--- WRITTEN REQUEST ---
Return, unchanged, every line of the items from the first line through the line that contains "should pyautogui.click(x=687, y=311).", with both of those lines included.

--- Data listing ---
• • • • • • •
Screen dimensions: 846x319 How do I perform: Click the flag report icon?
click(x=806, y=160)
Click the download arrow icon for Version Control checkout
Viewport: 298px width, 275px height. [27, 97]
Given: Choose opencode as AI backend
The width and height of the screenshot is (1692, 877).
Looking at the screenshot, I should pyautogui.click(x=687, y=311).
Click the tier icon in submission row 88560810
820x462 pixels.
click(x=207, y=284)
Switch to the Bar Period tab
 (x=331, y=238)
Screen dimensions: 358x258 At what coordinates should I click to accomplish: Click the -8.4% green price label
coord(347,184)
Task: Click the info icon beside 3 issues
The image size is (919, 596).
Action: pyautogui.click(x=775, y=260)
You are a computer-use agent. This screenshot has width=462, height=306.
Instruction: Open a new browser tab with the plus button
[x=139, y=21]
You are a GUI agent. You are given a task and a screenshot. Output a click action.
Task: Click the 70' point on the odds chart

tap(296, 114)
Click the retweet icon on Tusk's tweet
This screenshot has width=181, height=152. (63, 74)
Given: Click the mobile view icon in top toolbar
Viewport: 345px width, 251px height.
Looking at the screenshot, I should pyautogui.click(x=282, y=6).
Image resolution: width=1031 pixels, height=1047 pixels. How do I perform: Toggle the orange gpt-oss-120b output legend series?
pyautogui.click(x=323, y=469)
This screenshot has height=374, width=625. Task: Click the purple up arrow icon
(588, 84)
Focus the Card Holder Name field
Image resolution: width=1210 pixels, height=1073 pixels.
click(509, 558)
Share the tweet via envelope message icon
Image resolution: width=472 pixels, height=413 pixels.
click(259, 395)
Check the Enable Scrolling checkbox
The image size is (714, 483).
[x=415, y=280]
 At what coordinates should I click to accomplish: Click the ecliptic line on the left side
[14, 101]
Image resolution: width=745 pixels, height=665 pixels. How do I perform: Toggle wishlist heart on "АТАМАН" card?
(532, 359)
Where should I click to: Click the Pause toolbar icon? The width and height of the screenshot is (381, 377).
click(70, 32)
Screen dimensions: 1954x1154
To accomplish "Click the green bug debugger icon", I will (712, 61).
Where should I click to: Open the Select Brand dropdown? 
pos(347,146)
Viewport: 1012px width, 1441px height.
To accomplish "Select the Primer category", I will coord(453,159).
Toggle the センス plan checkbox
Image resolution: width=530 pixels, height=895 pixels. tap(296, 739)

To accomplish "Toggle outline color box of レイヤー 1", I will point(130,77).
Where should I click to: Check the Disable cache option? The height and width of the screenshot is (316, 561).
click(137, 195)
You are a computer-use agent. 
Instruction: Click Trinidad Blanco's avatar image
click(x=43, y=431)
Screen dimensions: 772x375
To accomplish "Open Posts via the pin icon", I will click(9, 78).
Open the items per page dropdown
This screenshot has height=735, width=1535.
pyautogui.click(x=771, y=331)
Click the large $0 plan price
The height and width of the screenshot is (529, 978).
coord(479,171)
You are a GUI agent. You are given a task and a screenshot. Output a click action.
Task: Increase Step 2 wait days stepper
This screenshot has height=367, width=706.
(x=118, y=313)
• • • • • • •
--- WRITTEN RESPONSE ---
Screen dimensions: 846x319 How do I perform: Click the flag report icon?
click(x=806, y=160)
Click the download arrow icon for Version Control checkout
Viewport: 298px width, 275px height. [27, 97]
Given: Choose opencode as AI backend
The width and height of the screenshot is (1692, 877).
Looking at the screenshot, I should pyautogui.click(x=687, y=311).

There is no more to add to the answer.